Histone Deacetylase Inhibitors (HDACI) - These are antineoplastic agents that are the new therapeutic options for treating cutaneous T-cell lymphoma. These agents destroy the transformed cells over normal cells. Vorinostat and Romidepsin are two drugs in this class. Histone deacetylase inhibitors (HDAC) are generally well tolerated. However, these agents have been associated with minor side effects such as fatigue, gastrointestinal discomfort, thrombocytopenia, neutropenia, anemia, and dehydration.

Imiquimod- It is a TLR7 agonist that is effective in treating mycosis fungoides. It works by causing plasmacytoid dendritic cells, which are found in inflamed and malignant skin lesions, to produce interferon-alpha (IFN-), TNF-, IL-1 (interleukin - 1), IL-6 (interleukin - 6), and IL-8 (interleukin - 8). Topical Resiquimod, an Imidazoquinoline with TLR7- and TLR8-stimulating activity, is also effective in treating early-stage cutaneous T-cell lymphomas.

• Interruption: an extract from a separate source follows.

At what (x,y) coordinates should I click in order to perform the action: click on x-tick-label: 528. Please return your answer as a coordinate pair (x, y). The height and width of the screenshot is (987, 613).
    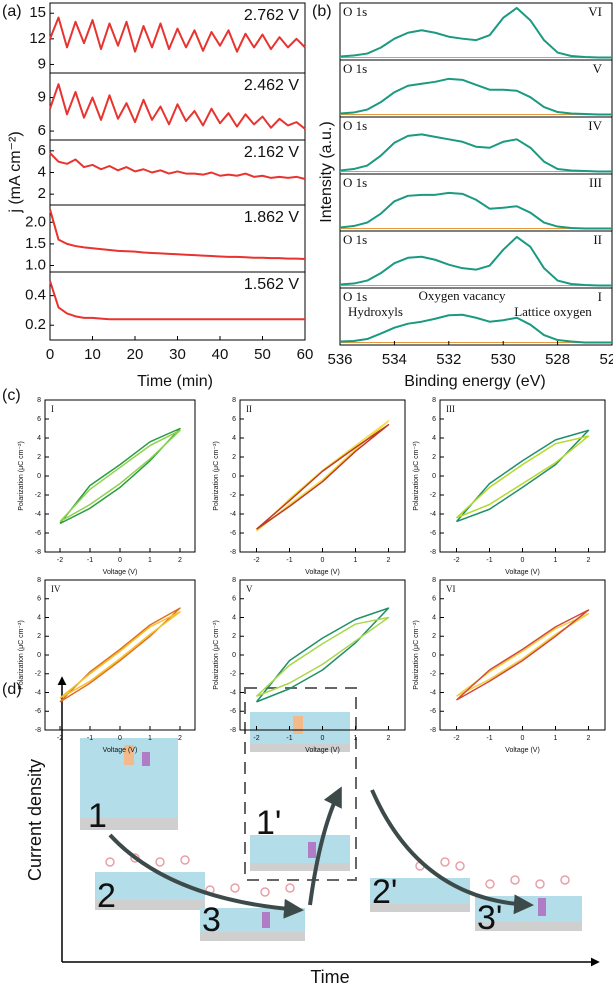
    Looking at the image, I should click on (558, 360).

Denileukin Diftitox- It is a recombinant fusion protein made up of diphtheria toxin, and IL-2 is also used for the treatment of cutaneous T-cell lymphomas.

What Is the Differential Diagnosis for Cutaneous T-Cell Lymphoma?

The differential diagnosis for Cutaneous T-Cell Lymphoma are:

• Adverse drug reactions.

• Parapsoriasis.

• All kinds of dermatitis and eczema.

• Psoriasis.

• Panniculitis.

• Morphea.

• Pityriasis lichenoides chronica.

• Folliculitis.

• Lichen planus.

• Pigmented purpuric dermatoses.

• Pityriasis lichenoides et varioliformis acuta.

• Lymphomatoid papulosis.

• Vitiligo.

Conclusion:

Cutaneous T-cell lymphoma is a lifelong disorder that recurs after therapy is stopped, even in cases where the disease does not progress. Despite introducing several therapeutic options for treatment, the malignant cells still infiltrate lymph nodes and peripheral blood vessels; as a result, they move and become resistant to treatment. Skin lesions are severe in cutaneous T-cell lymphoma cases with visceral involvement, and the risk of skin infection is high. The therapy aims to include symptom relief, remission induction, and progression postponement while minimizing significant adverse effects.